Successfully moving activity on a clinical trial from a site-based to remote (i.e. moving from traditional setup to a hybrid/decentralized [DCT] model) will require the adoption of a “digital-first” mindset. While it is key that the digital solutions used to deliver high-quality data required by the clinical researchers to meet the objectives of the protocol, it is also becoming increasingly important that the solutions are designed with ease of use by the end user (in a remote study – often the patient or a nurse who is not immersed in clinical research) in mind.
Digital transformation of clinical trials has been underway for many years, but as expected in this tightly regulated and conservative environment, progress has been slower and steady at best.
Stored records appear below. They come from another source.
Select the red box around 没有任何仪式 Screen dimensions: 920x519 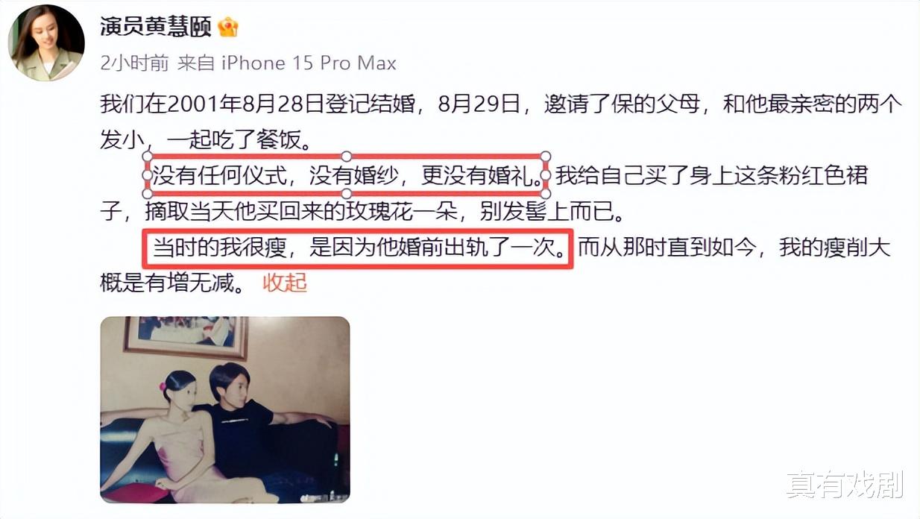pos(346,175)
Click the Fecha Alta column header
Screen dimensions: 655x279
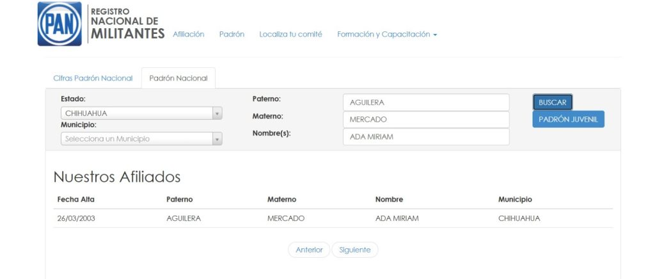[x=75, y=200]
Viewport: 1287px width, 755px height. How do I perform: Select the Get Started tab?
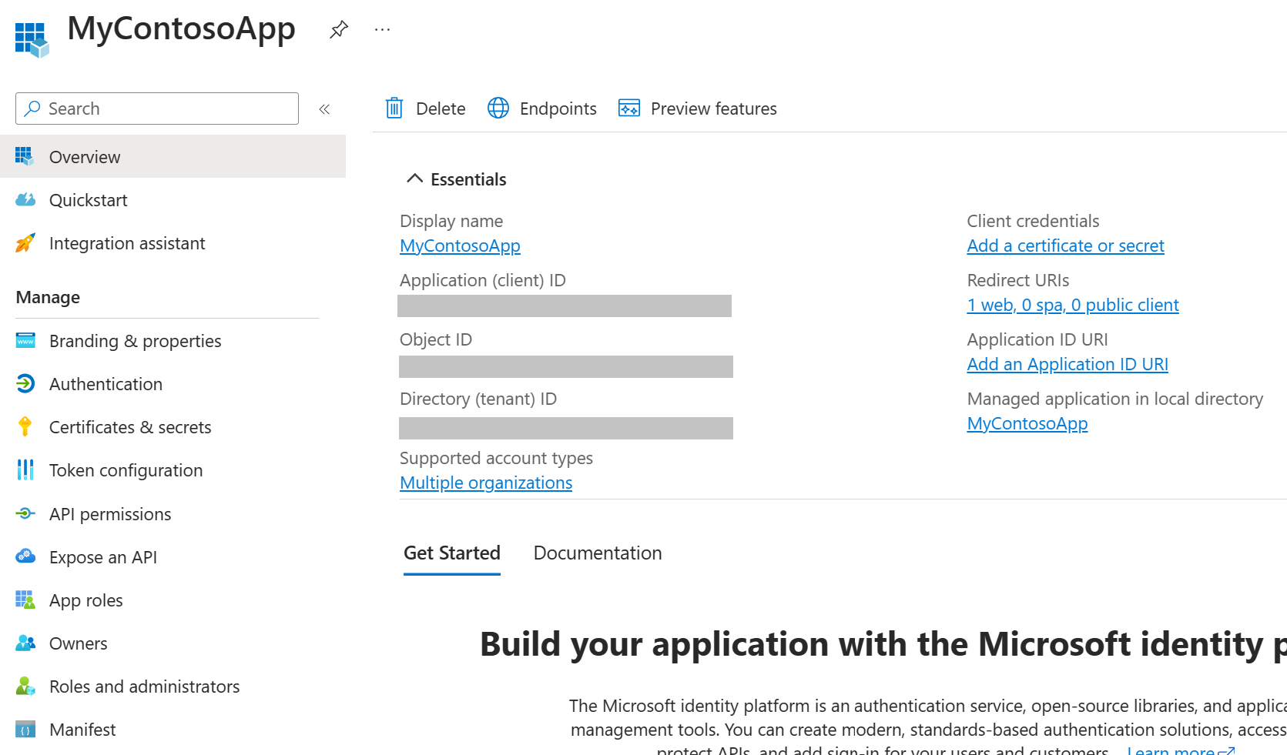(x=452, y=553)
While Electronic Data Capture (eDC) enabled the posting and faxing of Clinical Report Forms (CRF) to be replaced with “real-time” entry of data into an electronic CRF (eCRF) at the clinical site over 20 years ago, it is still considered a novelty to enter data directly into the eDC software, rather than paper-based CRFs. The widescale capture of patient-reported outcomes (PRO) from patients in an electronic format (ePRO) has strong evidence that it increases the compliance of data captured despite the fact that the site has been slow, as the industry debated if data captured on a screen was equivalent to that captured on paper. Though we may now have arrived at a tipping point where eDC is adopted on new studies as standard endpoint, ePRO is often used as a primary or secondary endpoint. Moreover, with other technological advancements, the breadth of digitization has increased quickly with the ability to create and interrogate large datasets by adding value around recruitment and sophisticated wearables allowing continuous data capture from the patients whereas earlier a simple blood pressure still required a visit to a clinic, and most of us carrying a mobile computer around in our pocket. Undoubtedly, Covid-19 is a catalyst that allowed the traditional hurdles to adoption to be (temporarily) put to one side so as to prevent research being stopped altogether. Having seen what is possible, the industry seems keen to continue progress and industry bodies, such as the Decentralized Trials & Research Alliance (DTRA), have been setup to maintain this momentum.
While the pharma industry is interested to consolidate and build on the increased adoption of digitization when running clinical trials, the landscape within which this research occurs has also changed posing a new challenge. The shift to conducting some trial activity away from the site means the end user of technology has also changed, with tools often directly in the hands of patients, or clinical staff who are unfamiliar with conducting clinical research. While the mobile computer (or mobile/cell phone as it is still called) has created a wide range of opportunities to capture data directly from patients, this daily access to technology has also reset the patient’s expectations of what an enjoyable user experience is. A patient with a phone in their pocket, and who is also generally technology savvy, can now engage with digital solutions that researchers would like them to utilize for capturing complex data at the right time. The key question therefore becomes, does the patient want to fill this role if the experience is clunky, as they have many more interesting things to do on the phone instead and does a clinical research app even make it to their home screen ahead of Facebook, Instagram, Twitter, etc. These dynamics change as we move into elderly populations where they are more concerned around ease of use. Moreover, the underlying issues are that, will and can the digital interaction with such patient population easily contribute to your research, or do they give up and leave the trial or collect partial data.
The post-approval real-world landscape is where most patients engage with healthcare providers and treatment regimes. This less structured environment where the patient is central and which needs to be agile around their needs, is already the home to large volumes of clinical research. The lessons learnt in this environment can help educate clinical trial designers as they themselves try to ensure their research is more patient-friendly, and increasingly digitized approaches are adopted, often away from a classic brick and mortar site. Positively, the very use of technology to allow research to be conducted at a location of choice for the patient can empower the patient and reduce inconvenience and can also help ensure that a more diverse patient population takes part. Where the use of technology has been most successful in the real world, it would also seem that the success is often driven through providing something informative to the patient. This may be a reinforcement that the research they are conducting is going to help patients, such as providing regular study updates or providing easy access to information about their condition and the broader research landscape including links to patient communities. In other scenarios, the patient may benefit from knowing more about their own data and how it can be compared with their peers, or what actions they can take to address their own health based on the data they collected.
Not everything that can be applied in a real-world healthcare setting can be utilized within a carefully controlled clinical trial, as there are differences in the regulatory landscape and within an interventional landscape, and it may be more important to control other factors. Hence, it is important to start thinking about how clinical trials (and the related technology) be designed with the patient in mind and to be more “patient-centric”.